— What you have to do —
What should come back is the data below, word for word, minus any picture.

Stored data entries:
....

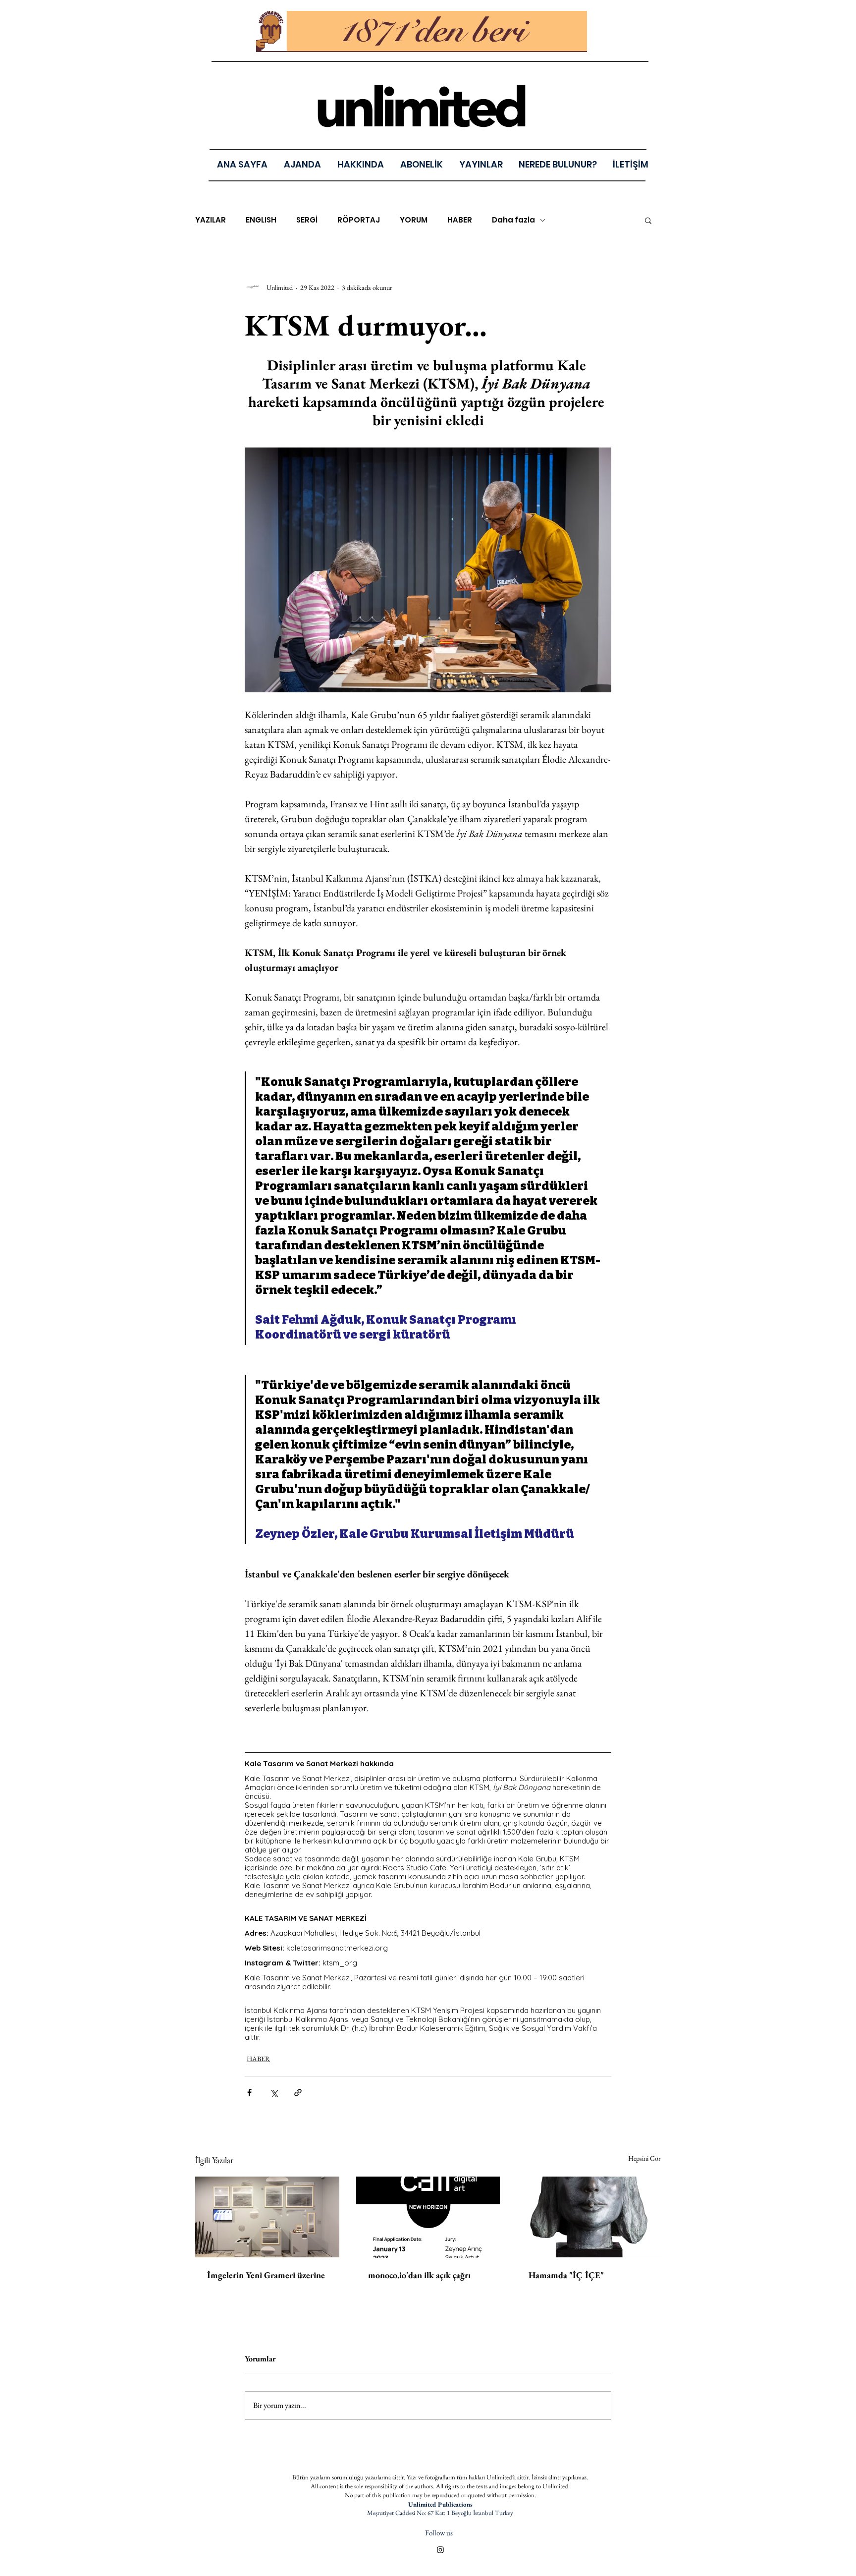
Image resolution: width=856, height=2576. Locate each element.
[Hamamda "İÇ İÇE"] (589, 2217)
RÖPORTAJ (358, 220)
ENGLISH (261, 220)
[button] (481, 164)
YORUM (414, 220)
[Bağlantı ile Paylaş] (298, 2092)
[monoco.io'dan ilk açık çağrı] (428, 2217)
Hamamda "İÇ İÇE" (566, 2275)
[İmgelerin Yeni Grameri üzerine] (267, 2217)
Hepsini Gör (644, 2158)
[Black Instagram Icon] (440, 2549)
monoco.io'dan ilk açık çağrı (419, 2275)
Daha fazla (513, 220)
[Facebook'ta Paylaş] (249, 2092)
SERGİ (307, 220)
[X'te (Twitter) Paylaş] (273, 2092)
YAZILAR (210, 220)
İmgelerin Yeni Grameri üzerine (266, 2275)
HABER (459, 220)
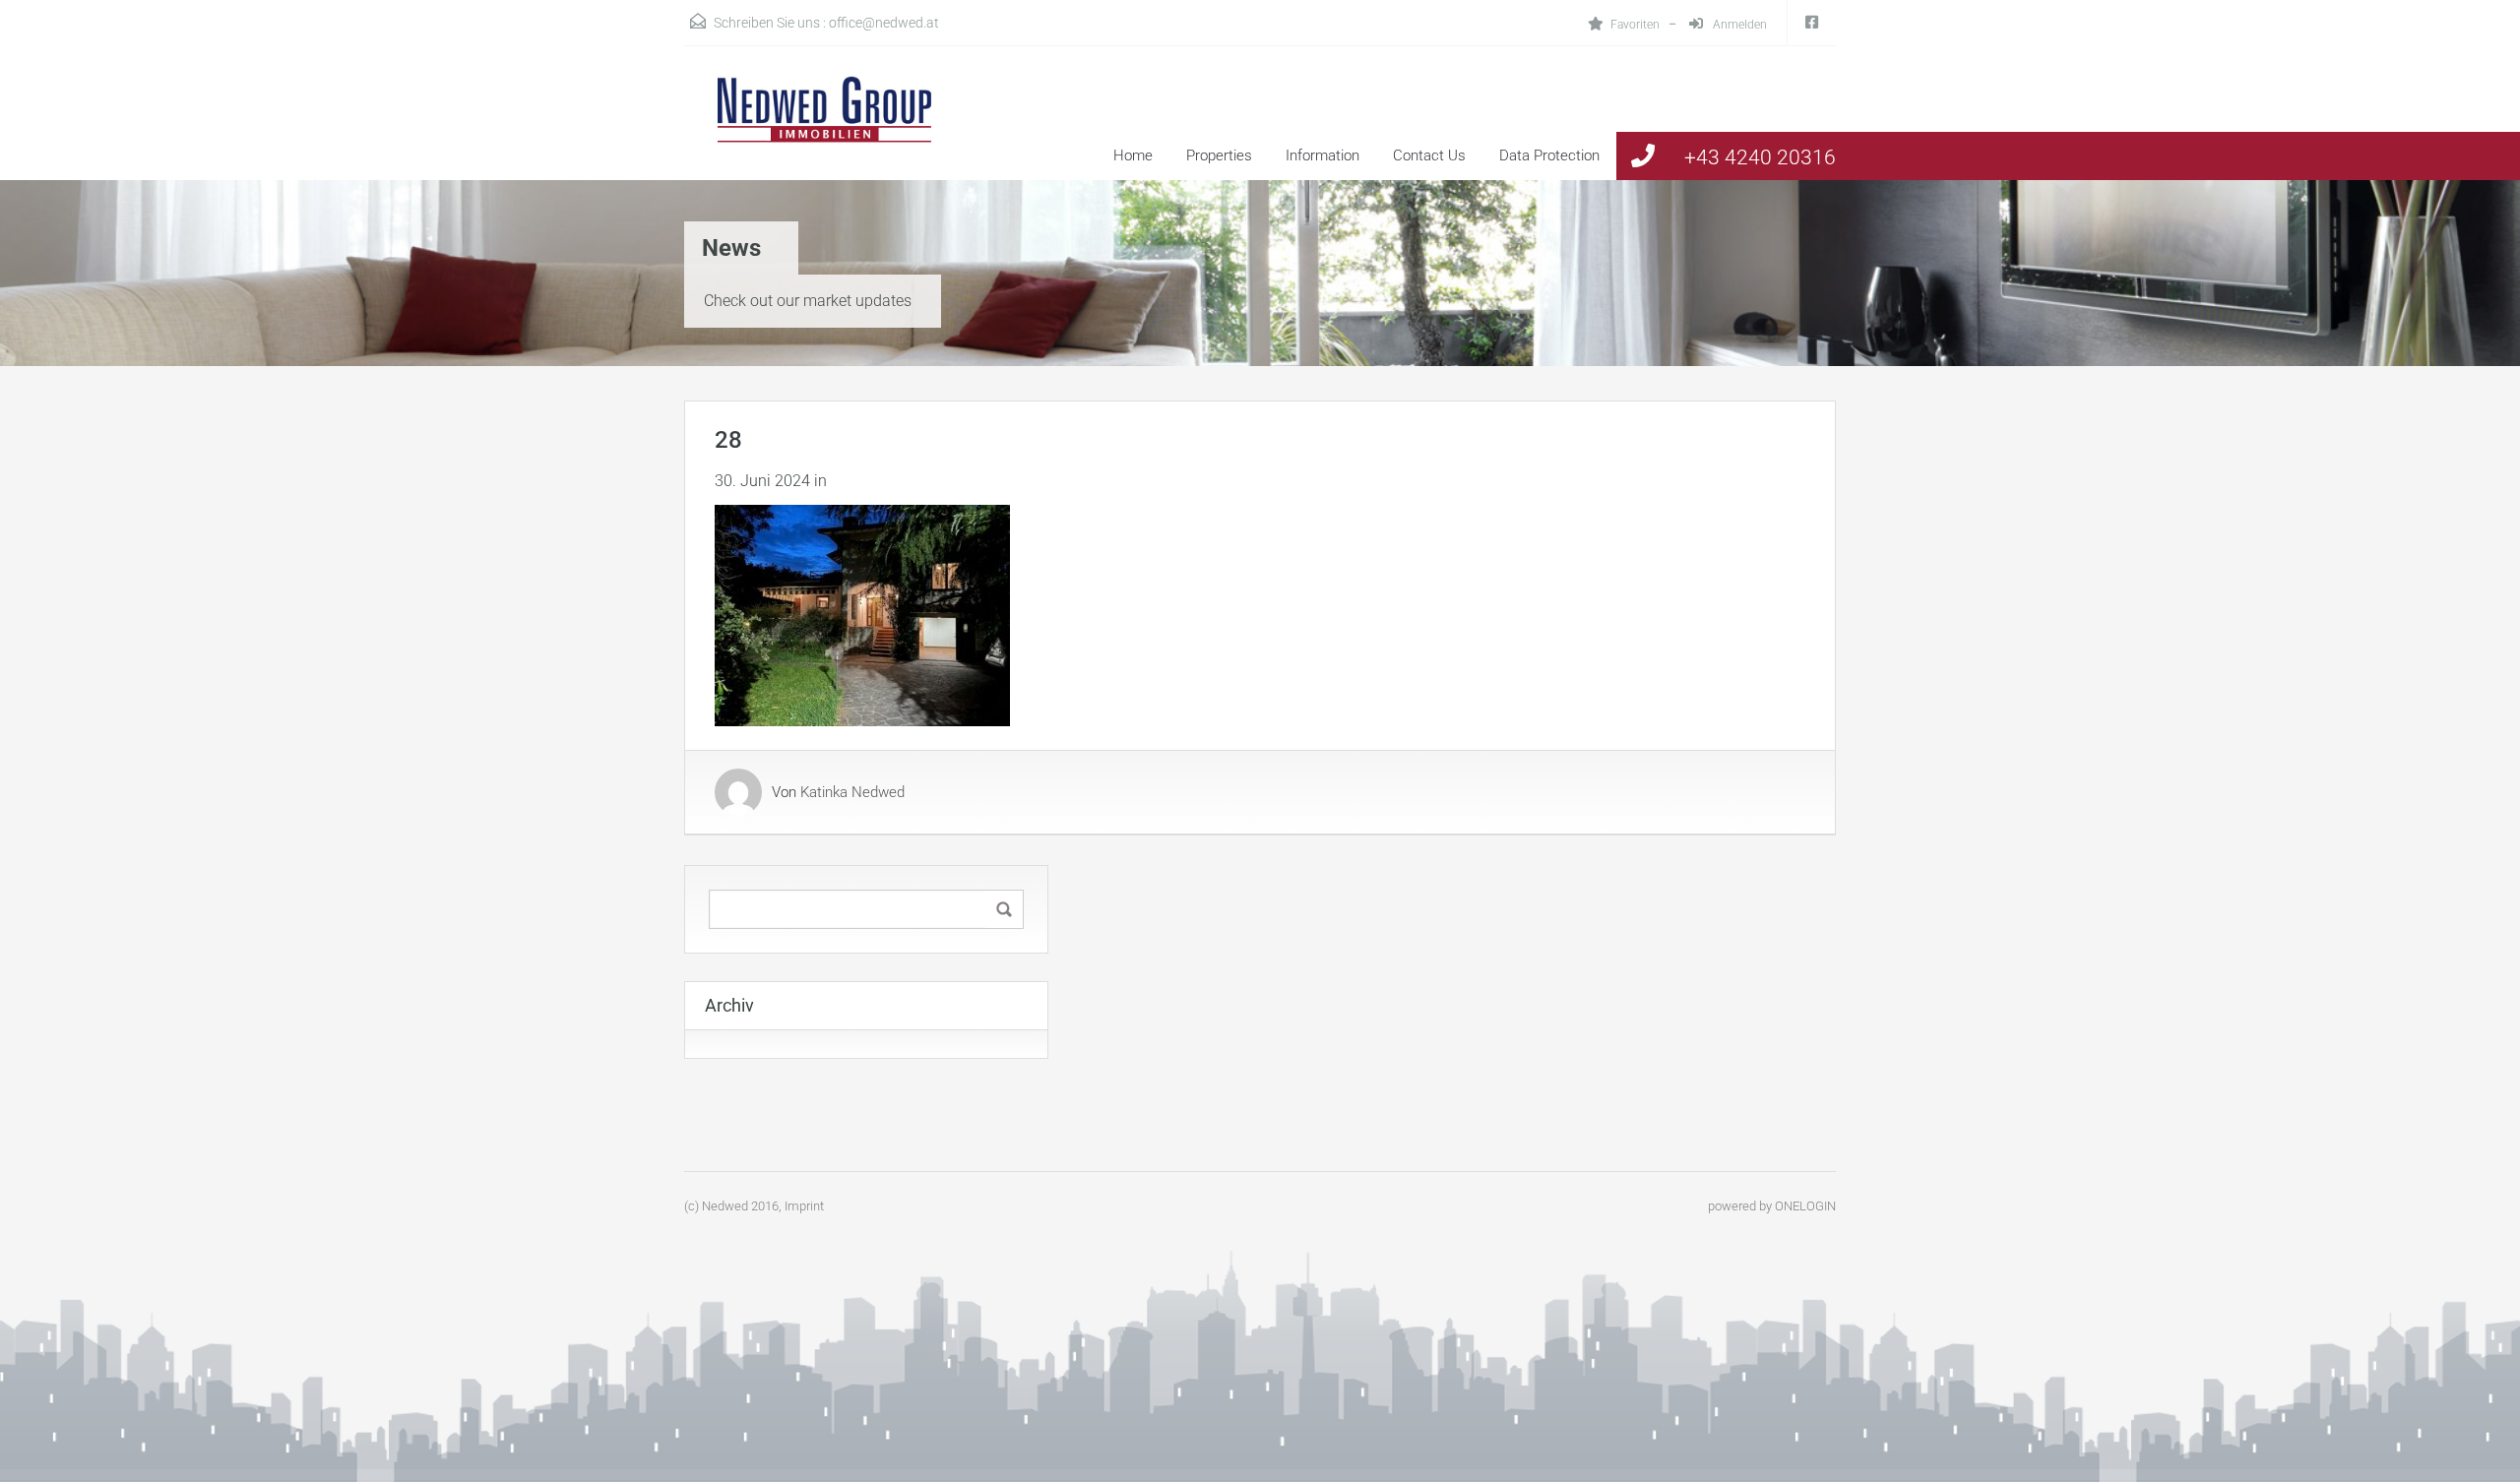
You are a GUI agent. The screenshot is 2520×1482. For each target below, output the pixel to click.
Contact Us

....

— Output below —
Image resolution: width=856, height=2576. Locate each element.
[Hamamda "İÇ İÇE"] (589, 2217)
RÖPORTAJ (358, 220)
ENGLISH (261, 220)
[button] (481, 164)
YORUM (414, 220)
[Bağlantı ile Paylaş] (298, 2092)
[monoco.io'dan ilk açık çağrı] (428, 2217)
Hamamda "İÇ İÇE" (566, 2275)
[İmgelerin Yeni Grameri üzerine] (267, 2217)
Hepsini Gör (644, 2158)
[Black Instagram Icon] (440, 2549)
monoco.io'dan ilk açık çağrı (419, 2275)
Daha fazla (513, 220)
[Facebook'ta Paylaş] (249, 2092)
SERGİ (307, 220)
[X'te (Twitter) Paylaş] (273, 2092)
YAZILAR (210, 220)
İmgelerin Yeni Grameri üzerine (266, 2275)
HABER (459, 220)
You are a GUI agent. The screenshot is 2520×1482. For each target below, output the pixel to click.
Contact Us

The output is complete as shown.